Dr. Keith Ablow sees the same fundamental mental health care challenges stating, “We continue to cram the level of expertise available to psychiatric patients down further and further — often out of the reach of M.D.s, with those in need only being seen, for all intents and purposes, case workers or nurses.”
Unfortunately, Obama has already exacerbated the fundamental problem with ObamaCare, because hospitals and insurers will force doctors further from direct patient care in order to save money.
Under the new health care law, the amount of psychiatric patients that these non-M.D. health care professionals will be attempting to triage and treat will increase dramatically, “without any new strategy to keep them safe and the public safe,” Ablow said, adding that “the most ominous cases may well slip through even bigger cracks.”
The implementation of ObamaCare “will likely shift the distribution of financing sources for behavioral health care, as the expansion of private insurance and Medicaid coverage will lead these sources to account for a larger share of spending,” according to a report by the Kaiser Commission on Medicaid and the Uninsured.
Traditionally, financing behavioral health services has been the responsibility of state and local governments. But over time, with a dramatic acceleration under the Obama administration, the role of the federal government has increased. As usual, the federal government has decided to try to throw money at a problem in order to cover the fact they have, in large measure, created the problem in the first place.
Despite Biden’s comments Tuesday that the White House has “made it a priority to do everything we can to make it easier to access mental health services,” the Obama administration has done little to help advance the Excellence in Mental Health Act sponsored by Michigan Democratic Sen. Debbie Stabenow, which would direct more resources to the mental health system.
The bill has been tabled in Congress, but because it does nothing to restrict the Second Amendment, it is of no use to the Obama administration and gun control allies.
Mayor Bloomberg just donated $250 million to the Bloomberg School of Public Health for 40 new academic positions, which will deal with gun control issues. The 40 new roles with add to the 8 people already doing such work at the school.
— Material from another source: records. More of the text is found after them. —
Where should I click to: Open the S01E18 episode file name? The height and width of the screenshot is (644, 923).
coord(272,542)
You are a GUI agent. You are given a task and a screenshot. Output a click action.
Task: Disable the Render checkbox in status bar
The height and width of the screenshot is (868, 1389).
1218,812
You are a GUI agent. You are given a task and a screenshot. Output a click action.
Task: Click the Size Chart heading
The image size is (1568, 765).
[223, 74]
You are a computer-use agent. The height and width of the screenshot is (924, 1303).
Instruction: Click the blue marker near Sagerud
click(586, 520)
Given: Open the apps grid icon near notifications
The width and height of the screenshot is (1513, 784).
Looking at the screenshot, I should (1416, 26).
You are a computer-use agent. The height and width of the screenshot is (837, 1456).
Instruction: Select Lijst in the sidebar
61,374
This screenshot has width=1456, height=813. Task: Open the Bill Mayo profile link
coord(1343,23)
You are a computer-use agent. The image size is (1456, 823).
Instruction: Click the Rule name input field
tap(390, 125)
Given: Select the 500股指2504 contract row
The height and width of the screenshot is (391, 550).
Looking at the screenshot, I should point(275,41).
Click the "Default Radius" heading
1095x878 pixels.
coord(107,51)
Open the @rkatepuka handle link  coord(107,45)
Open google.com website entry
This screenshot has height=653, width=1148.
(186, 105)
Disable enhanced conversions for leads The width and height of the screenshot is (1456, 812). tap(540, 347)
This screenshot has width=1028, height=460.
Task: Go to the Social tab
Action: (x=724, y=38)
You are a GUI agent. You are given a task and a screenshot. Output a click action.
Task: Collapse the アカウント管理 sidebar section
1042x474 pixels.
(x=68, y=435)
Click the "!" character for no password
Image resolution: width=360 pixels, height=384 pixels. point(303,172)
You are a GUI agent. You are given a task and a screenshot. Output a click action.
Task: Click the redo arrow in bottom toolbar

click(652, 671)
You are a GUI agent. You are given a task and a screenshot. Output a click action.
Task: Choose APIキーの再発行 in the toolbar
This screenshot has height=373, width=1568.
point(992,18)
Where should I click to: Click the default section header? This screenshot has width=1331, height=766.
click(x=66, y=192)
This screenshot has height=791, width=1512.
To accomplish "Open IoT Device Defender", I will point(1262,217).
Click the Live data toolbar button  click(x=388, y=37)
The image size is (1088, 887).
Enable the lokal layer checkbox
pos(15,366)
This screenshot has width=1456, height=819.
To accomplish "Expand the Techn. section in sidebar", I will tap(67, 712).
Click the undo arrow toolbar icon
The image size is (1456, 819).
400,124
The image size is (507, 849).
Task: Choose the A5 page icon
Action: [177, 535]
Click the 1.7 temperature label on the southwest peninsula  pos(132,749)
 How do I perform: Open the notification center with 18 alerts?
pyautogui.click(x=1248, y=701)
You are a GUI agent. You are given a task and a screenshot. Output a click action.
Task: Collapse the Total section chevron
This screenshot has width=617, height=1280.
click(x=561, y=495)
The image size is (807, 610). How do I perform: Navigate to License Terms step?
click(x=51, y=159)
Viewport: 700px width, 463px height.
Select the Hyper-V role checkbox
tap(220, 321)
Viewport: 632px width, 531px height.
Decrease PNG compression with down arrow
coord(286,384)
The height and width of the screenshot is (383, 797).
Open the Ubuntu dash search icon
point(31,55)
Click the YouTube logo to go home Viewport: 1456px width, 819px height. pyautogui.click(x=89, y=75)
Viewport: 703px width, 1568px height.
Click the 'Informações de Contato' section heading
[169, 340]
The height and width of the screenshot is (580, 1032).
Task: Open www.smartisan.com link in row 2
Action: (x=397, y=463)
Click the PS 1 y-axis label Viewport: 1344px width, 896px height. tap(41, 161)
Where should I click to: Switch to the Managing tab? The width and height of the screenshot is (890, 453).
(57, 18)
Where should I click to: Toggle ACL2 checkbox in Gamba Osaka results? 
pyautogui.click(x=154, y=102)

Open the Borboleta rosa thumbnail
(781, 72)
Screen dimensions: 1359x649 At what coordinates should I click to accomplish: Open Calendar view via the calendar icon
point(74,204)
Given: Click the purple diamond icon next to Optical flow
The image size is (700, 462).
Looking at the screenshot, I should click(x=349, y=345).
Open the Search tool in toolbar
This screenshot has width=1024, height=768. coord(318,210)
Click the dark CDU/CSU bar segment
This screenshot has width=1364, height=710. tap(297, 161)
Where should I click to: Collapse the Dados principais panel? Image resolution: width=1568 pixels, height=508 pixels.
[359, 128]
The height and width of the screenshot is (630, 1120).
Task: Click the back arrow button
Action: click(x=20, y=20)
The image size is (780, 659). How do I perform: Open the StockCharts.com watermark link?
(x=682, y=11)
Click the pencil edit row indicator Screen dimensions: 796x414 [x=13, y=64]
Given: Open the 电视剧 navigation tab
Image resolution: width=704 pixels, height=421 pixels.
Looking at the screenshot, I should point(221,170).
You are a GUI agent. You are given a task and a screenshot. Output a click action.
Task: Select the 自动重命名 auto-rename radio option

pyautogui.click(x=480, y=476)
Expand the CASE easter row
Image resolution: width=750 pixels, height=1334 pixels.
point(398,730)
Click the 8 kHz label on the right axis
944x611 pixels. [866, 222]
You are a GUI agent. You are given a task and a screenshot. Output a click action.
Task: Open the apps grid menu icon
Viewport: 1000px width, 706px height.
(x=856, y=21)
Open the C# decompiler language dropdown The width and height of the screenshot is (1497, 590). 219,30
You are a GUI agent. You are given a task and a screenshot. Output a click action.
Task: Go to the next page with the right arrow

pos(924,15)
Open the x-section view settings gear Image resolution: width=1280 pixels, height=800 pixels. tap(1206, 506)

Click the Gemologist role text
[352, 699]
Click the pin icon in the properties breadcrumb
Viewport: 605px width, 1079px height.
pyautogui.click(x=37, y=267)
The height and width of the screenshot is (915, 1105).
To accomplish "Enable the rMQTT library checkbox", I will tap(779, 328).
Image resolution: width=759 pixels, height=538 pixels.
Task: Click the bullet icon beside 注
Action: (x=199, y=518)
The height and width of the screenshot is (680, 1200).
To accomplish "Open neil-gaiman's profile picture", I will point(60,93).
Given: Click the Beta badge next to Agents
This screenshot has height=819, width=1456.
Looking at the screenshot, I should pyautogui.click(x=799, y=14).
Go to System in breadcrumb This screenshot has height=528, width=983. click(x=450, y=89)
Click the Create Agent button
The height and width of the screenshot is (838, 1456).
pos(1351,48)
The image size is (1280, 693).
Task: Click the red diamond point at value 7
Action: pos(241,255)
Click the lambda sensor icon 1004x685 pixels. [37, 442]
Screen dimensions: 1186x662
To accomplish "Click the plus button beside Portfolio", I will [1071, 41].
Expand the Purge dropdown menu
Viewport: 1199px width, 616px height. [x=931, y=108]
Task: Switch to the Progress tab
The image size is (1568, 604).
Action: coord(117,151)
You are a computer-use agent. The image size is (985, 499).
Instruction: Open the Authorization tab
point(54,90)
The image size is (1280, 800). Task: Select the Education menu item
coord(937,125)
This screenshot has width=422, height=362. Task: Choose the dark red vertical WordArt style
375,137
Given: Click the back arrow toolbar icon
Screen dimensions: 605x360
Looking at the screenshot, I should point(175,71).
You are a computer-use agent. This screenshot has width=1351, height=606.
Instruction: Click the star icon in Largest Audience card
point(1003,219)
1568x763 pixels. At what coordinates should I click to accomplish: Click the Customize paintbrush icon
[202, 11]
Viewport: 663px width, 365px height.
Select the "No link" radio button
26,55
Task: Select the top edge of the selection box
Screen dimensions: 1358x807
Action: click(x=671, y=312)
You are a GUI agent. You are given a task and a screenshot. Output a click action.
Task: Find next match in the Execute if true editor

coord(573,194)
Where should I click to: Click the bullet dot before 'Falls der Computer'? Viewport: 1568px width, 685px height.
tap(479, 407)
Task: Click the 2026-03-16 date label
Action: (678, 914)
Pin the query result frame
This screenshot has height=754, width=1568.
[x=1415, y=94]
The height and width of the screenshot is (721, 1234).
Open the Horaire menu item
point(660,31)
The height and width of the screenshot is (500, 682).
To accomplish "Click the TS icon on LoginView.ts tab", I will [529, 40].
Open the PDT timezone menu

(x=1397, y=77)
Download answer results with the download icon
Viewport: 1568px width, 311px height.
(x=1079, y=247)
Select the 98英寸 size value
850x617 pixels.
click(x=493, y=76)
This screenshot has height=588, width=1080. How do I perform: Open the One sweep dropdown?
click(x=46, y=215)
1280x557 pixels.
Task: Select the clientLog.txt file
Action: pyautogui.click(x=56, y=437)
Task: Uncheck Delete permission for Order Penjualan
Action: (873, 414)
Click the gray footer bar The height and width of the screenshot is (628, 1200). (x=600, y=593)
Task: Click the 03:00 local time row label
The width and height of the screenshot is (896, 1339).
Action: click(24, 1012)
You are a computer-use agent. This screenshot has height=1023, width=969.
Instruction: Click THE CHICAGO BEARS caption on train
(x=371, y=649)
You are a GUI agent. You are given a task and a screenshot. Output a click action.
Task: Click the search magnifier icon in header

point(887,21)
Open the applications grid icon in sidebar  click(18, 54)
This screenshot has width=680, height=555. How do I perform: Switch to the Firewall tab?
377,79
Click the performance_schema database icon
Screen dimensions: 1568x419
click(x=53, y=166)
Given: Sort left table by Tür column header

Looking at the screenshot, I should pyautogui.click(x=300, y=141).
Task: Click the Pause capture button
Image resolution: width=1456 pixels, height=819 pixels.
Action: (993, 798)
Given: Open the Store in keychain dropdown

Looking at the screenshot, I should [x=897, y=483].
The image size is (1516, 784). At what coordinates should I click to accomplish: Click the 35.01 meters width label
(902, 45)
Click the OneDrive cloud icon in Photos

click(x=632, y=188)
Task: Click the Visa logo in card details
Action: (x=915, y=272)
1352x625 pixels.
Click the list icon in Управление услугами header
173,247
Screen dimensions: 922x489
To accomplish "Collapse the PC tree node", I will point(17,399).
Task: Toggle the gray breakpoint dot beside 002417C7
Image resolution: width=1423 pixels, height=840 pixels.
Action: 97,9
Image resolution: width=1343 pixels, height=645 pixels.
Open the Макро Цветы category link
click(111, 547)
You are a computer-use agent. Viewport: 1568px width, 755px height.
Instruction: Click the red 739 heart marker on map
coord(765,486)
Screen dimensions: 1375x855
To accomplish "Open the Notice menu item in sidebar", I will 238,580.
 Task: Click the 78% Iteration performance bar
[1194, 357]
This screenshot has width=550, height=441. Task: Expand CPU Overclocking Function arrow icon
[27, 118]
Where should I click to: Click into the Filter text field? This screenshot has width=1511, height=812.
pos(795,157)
President Obama met with 23 foundations in January where they agreed to shift their focus from health care reform to gun control issues, or in other words, “if you like your gun you can keep your gun.”
In June, the federal government’s National Research Council issued a new report supporting Obama’s push for federal funding of research on gun issues. “The lopsidedness of the report is just a sign of things to come,” wrote John Lott regarding the research to be funded by the Obama administration.
The newly adopted liberal strategy includes sneaking in fees and taxes for purchasing guns, which according to gun policy expert John Lott will reduce gun ownership, “particularly for the very people who need them the most, the most likely victims of crime, the poor in high-crime urban neighborhoods.”
While it is obvious that the issue of gun control isn’t going to stop being a scapegoat for liberals any time soon, at least the states have moved in the direction of mental health reforms favored by the experts and the public.
According to the NAMI report, 36 states and the District of Columbia increased funding for mental health services following the Newtown shooting. And according to the Treatment Advocacy Center, close to a dozen states either passed or strengthened laws that could allow more people to receive court-ordered treatment for symptoms of severe mental illness.
D.C. led the nation for the most spent per capita at $217 million or $360.57 per capita, followed by Maine at $459.7 million or $346.92 per capita and Alaska at $214 million or $310.01 per capita.